Una nueva modalidad de extorsión se ha venido presentando en varias ciudades del país. Hombres y mujeres solos que asisten a las discotecas se han visto involucrados sentimentalmente con alguien que las lleva a su apartamento, sostienen relaciones sexuales, son grabadas sin su consentimiento y posteriormente son amenazados con publicarlas en las redes sociales o mostrárselas a sus familiares si no pagan determinada suma de dinero… ¡Están advertidos y advertidas!
Muy alarmadas están las comunidades de los barrios La Villa, El Lago y el Príncipe principalmente, por el desmonte de las cámaras de seguridad que tienen instaladas sobre los postes de energía de propiedad de la Compañía de Electricidad de Tuluá. Los habitantes que residen en estos lugares han puesto estos aparatos para colaborar con la policía en la seguridad propia y del sector, que ha servido para ahuyentar a los bandidos.
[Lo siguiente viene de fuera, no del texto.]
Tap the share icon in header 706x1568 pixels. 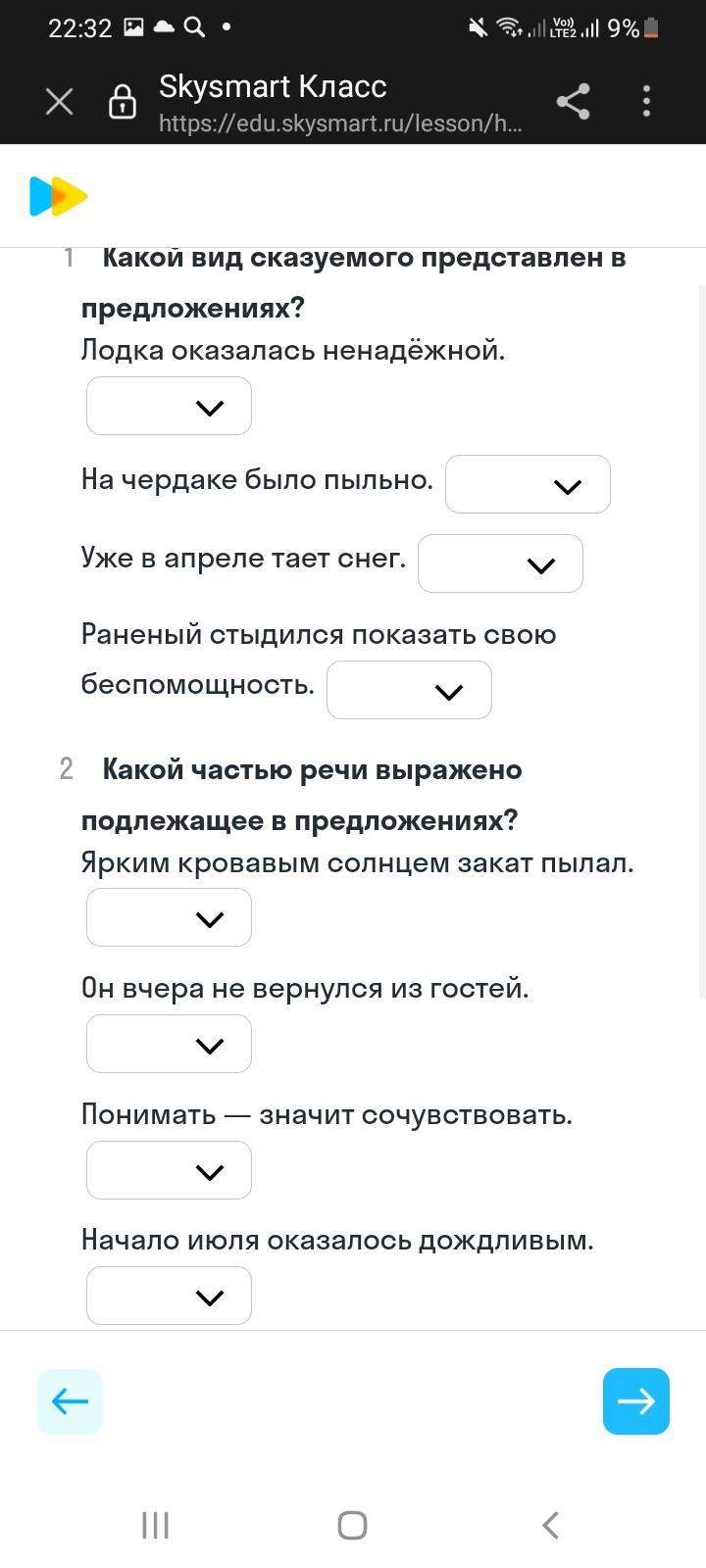(x=573, y=101)
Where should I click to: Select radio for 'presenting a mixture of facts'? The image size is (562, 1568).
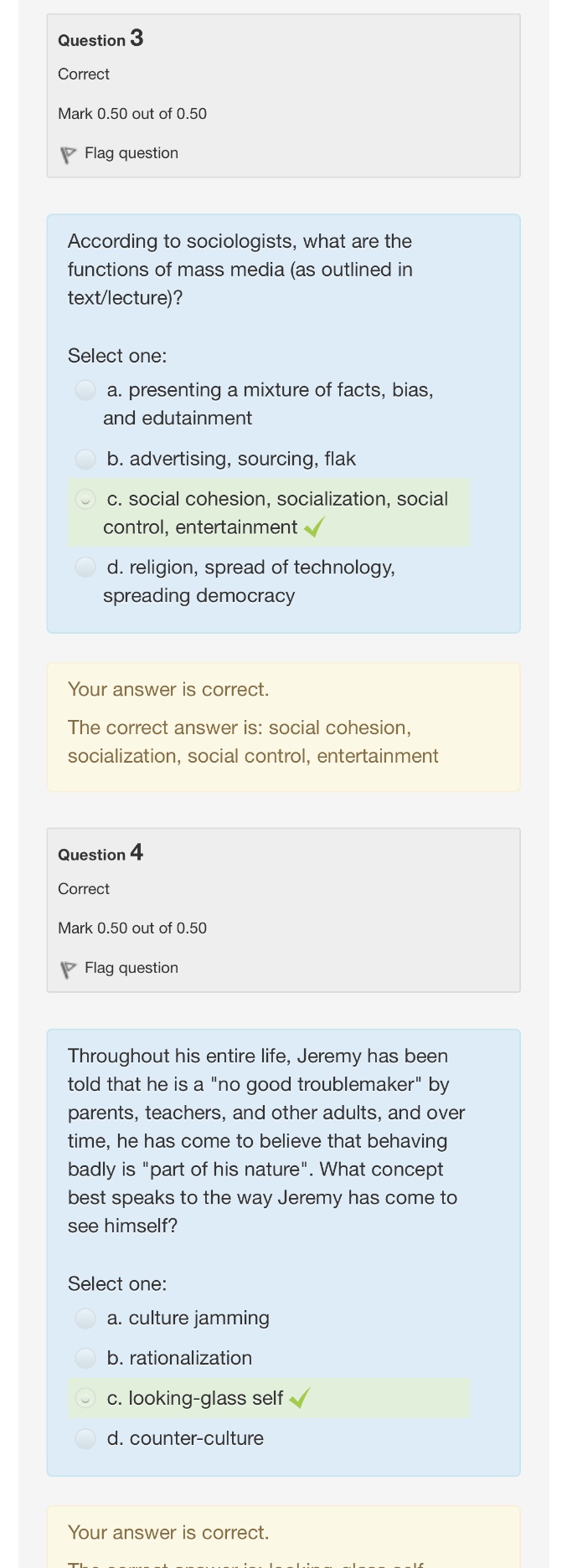tap(85, 390)
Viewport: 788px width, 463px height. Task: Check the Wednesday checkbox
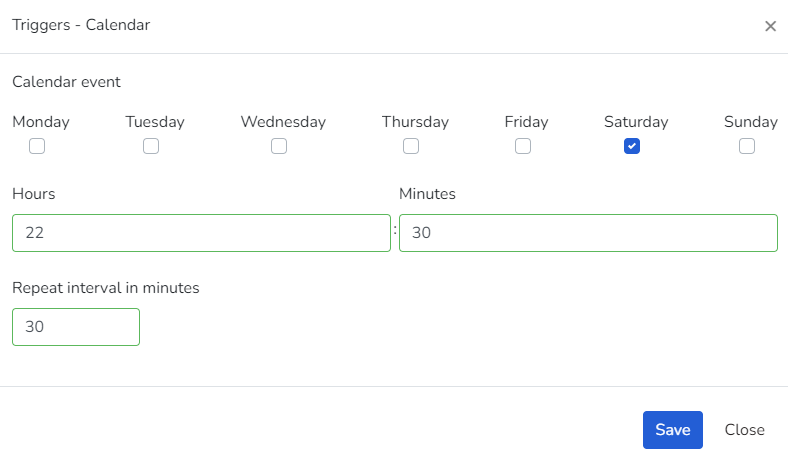point(279,146)
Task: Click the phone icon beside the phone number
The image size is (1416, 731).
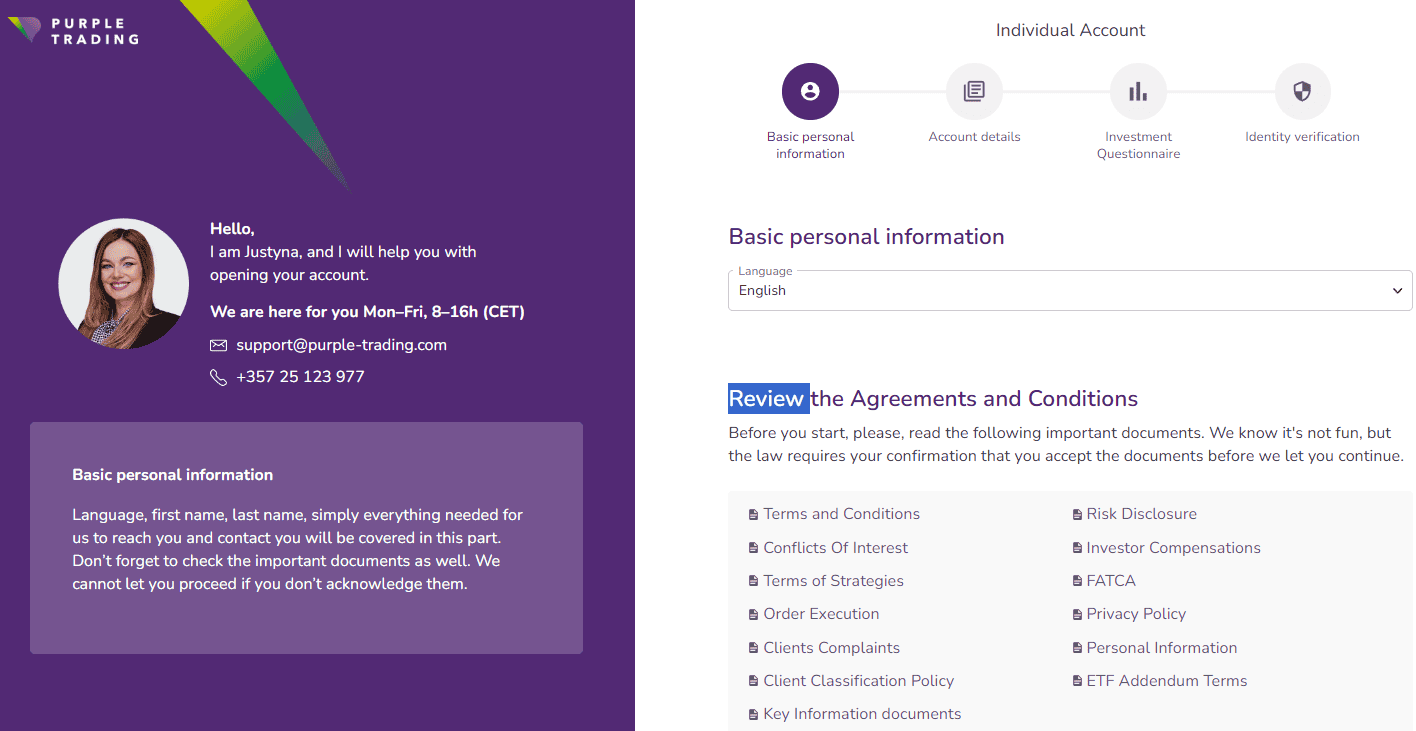Action: [x=219, y=377]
Y la solución está fácil deben ir a inscribirse al distrito de policía para normalizarla ¡Póngase pilas!
Si bien es cierto los postes son de la Cetsa, la seguridad ciudadana es bien importante y la policía local tiene un apoyo valiosísimo de la comunidad para evitar robos, atracos y vandalismos… ¿Cuál sería la solución?
Muy contentos están en las comunidades indígenas por el nombramiento por primera vez de Carlos Quinto como subsecretario de Asuntos Étnicos del departamento por parte de la gobernadora Dilian Francisca, porque siempre este cargo recaía en un afrodescendiente… ¡Ya era hora!
Muy aburridos quedaron los periodistas tulueños que acudieron a la invitación a la Rueda de Prensa por parte de la Tercera Brigada el pasado lunes en la hacienda Campoalegre. Los comunicadores sin mayores datos del lugar, llegaron a la una de la tarde inicialmente al poblado de Campoalegre y allí no era, fueron enrutados a la hacienda en mención, a donde arribaron llenos de polvo, acalorados, con hambre y para rabia de todos, los atendieron en la portada del predio y nos les dieron ni agua…¡A mí no me vuelvan a invitar!
Luego se supo que la reunión principal era privada con los ganaderos de la región y la información para los periodistas era que el Batallón de Alta Montaña continuaría en la región… ¡Plof!